Exercise instructions >>
Starting at the line that contains "Image resolution: width=498", transcribe each line exactly through the last line of the data. Include nothing else.

Material provided >>
=====
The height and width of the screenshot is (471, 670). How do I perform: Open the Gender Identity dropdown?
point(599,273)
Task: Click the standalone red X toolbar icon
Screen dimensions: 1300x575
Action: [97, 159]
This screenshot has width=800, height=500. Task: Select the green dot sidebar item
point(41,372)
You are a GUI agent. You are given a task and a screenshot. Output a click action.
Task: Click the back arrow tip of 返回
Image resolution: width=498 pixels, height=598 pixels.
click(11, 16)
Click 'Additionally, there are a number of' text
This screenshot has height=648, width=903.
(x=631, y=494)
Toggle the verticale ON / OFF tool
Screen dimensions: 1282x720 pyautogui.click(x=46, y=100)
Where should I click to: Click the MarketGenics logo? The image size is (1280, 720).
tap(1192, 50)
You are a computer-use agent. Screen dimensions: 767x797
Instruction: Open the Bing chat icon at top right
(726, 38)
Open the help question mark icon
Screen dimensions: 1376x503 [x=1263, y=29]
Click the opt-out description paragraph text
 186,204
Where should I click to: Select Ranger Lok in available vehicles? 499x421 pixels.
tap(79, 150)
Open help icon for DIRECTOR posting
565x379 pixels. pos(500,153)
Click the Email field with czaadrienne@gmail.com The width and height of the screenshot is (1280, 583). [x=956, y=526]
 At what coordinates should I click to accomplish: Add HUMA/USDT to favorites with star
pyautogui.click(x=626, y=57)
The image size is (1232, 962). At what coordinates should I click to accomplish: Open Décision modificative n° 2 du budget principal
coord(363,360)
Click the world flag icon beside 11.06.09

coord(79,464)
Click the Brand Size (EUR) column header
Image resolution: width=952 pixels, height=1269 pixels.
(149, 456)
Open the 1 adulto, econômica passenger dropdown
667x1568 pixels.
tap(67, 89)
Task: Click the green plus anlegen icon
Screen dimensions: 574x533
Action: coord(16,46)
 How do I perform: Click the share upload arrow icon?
=====
Answer section >>
Image resolution: width=498 pixels, height=598 pixels.
click(11, 16)
Click 'Additionally, there are a number of' text
This screenshot has height=648, width=903.
(x=631, y=494)
Toggle the verticale ON / OFF tool
Screen dimensions: 1282x720 pyautogui.click(x=46, y=100)
Where should I click to: Click the MarketGenics logo? The image size is (1280, 720).
tap(1192, 50)
You are a computer-use agent. Screen dimensions: 767x797
Instruction: Open the Bing chat icon at top right
(726, 38)
Open the help question mark icon
Screen dimensions: 1376x503 [x=1263, y=29]
Click the opt-out description paragraph text
 186,204
Where should I click to: Select Ranger Lok in available vehicles? 499x421 pixels.
tap(79, 150)
Open help icon for DIRECTOR posting
565x379 pixels. pos(500,153)
Click the Email field with czaadrienne@gmail.com The width and height of the screenshot is (1280, 583). [x=956, y=526]
 At what coordinates should I click to accomplish: Add HUMA/USDT to favorites with star
pyautogui.click(x=626, y=57)
The image size is (1232, 962). At what coordinates should I click to accomplish: Open Décision modificative n° 2 du budget principal
coord(363,360)
Click the world flag icon beside 11.06.09

coord(79,464)
Click the Brand Size (EUR) column header
Image resolution: width=952 pixels, height=1269 pixels.
(149, 456)
Open the 1 adulto, econômica passenger dropdown
667x1568 pixels.
tap(67, 89)
Task: Click the green plus anlegen icon
Screen dimensions: 574x533
Action: coord(16,46)
 How do I perform: Click the share upload arrow icon?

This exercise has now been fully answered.